L’assicurazione copre i danni causati dal veicolo anche quando alla guida non vi sia il proprietario; le normative a proposito cambiano costantemente, ciò che resta inviariato è l’obbligo di stipula del contratto di assicurazione che pesa non poco sulle tasche dei guidatori, soprattutto in alcune città, dove la somma da versare alle assicurazioni è particolarmente alta a causa dell’alta percentuale di sinistri denunciati.

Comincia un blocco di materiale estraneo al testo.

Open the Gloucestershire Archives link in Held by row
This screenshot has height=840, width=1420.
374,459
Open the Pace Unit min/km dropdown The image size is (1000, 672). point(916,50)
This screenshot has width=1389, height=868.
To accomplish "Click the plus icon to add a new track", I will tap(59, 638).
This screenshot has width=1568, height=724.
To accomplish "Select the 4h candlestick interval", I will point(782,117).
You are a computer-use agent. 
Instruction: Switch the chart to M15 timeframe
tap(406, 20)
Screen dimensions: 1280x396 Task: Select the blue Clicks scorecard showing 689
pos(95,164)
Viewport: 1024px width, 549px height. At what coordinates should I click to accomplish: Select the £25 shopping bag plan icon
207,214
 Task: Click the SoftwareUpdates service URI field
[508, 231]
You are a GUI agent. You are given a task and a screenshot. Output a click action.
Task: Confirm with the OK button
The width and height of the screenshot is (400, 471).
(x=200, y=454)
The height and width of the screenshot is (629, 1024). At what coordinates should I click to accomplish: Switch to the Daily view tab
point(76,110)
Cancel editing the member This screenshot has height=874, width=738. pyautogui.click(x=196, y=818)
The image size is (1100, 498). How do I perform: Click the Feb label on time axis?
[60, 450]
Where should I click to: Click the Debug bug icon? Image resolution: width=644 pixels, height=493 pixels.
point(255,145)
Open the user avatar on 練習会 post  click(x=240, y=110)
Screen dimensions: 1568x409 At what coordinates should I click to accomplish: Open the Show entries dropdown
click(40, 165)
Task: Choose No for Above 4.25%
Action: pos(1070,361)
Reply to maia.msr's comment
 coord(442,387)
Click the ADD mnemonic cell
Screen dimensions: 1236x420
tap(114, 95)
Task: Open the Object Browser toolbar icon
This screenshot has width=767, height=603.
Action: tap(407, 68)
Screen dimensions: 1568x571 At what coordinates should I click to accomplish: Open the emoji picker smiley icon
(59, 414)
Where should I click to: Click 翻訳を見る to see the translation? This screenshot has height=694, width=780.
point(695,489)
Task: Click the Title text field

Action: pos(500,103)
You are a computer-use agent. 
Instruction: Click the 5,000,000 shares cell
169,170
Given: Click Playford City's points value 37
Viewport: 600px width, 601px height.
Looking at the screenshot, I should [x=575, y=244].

L’RCAuto infatti, non è una polizza standard valida per tutti alle stesse condizioni, ma a seconda della compagnia di assicurazione con cui si stipulata il contratto può essere più o meno costosa e coprire danni maggiori o minori, oltre a quelli obbligatori per legge. La legislazione infatti, obbliga alla rispondenza di criteri minimi uguali per tutti ma, ogni assicurazione, può offrire maggiori protezioni o clausole aggiuntive a suo piacimento.

L’RCA anche detta semplicemente Assicurazione auto può essere sottoscritta con una qualsiasi compagnia autorizzata all’esercizio dell’attività assicurativa-ramo danni dall’, Istituto per la Vigilanza sulla Assicurazioni Private e di Interesse Collettivo.  Per ottenere il prodotto migliore, è sempre meglio rivolgersi a più agenzie assicurative per richiedere un preventivo dettagliato. Da tenere in considerazione per la scelta, però, non è solo il saldo finale, ovvero la rata annua richiesta dalla società, ma soprattutto, le condizioni dell’offerta assicurativa, che possono essere anche molto diverse tra loro.

Una delle maggiori differenze di solito, è il Massimale, ovvero la cifra massima risarcita dall’assicurazione in caso di incidente, ma possono esserci anche altre differenze rilevanti.
Il massimale minimo garantito dalla legge italiana equivale a 774,685 euro, cifra spesso insufficiente a coprire incidenti gravi; tale massimale potrebbe essere elevato di molto aggiungendo alla rata pochi euro o scegliendo opzioni diverse o anche una assicurazione alternativa.

Esistono anche altre franchige a disposizione di chi stipula una polizza di assicurazione auto, ad esempio alcune compagnie di assicurazione non intervengono per danni considerati minimi; al di sotto di una certa cifra il risarcimento deve provenire direttamente dall’assicurato. Altre polizze prevedono la copertura di qualsiasi tipo di danno, purchè il guidatore dell’auto sia sempre e solo l’intestatario della polizza, e lo stesso non sia un neopatentato, altre compagnie di assicurazione, invece, assicurano anche contro danni al veicolo, oppure contro il furto. Per non parlare di quelle società che scludono dall’elenco dei danni risarciti, quelli causati da guida in stato di ebrezza, sotto l’effetto di sostanze stupefacenti, senza patente, etc.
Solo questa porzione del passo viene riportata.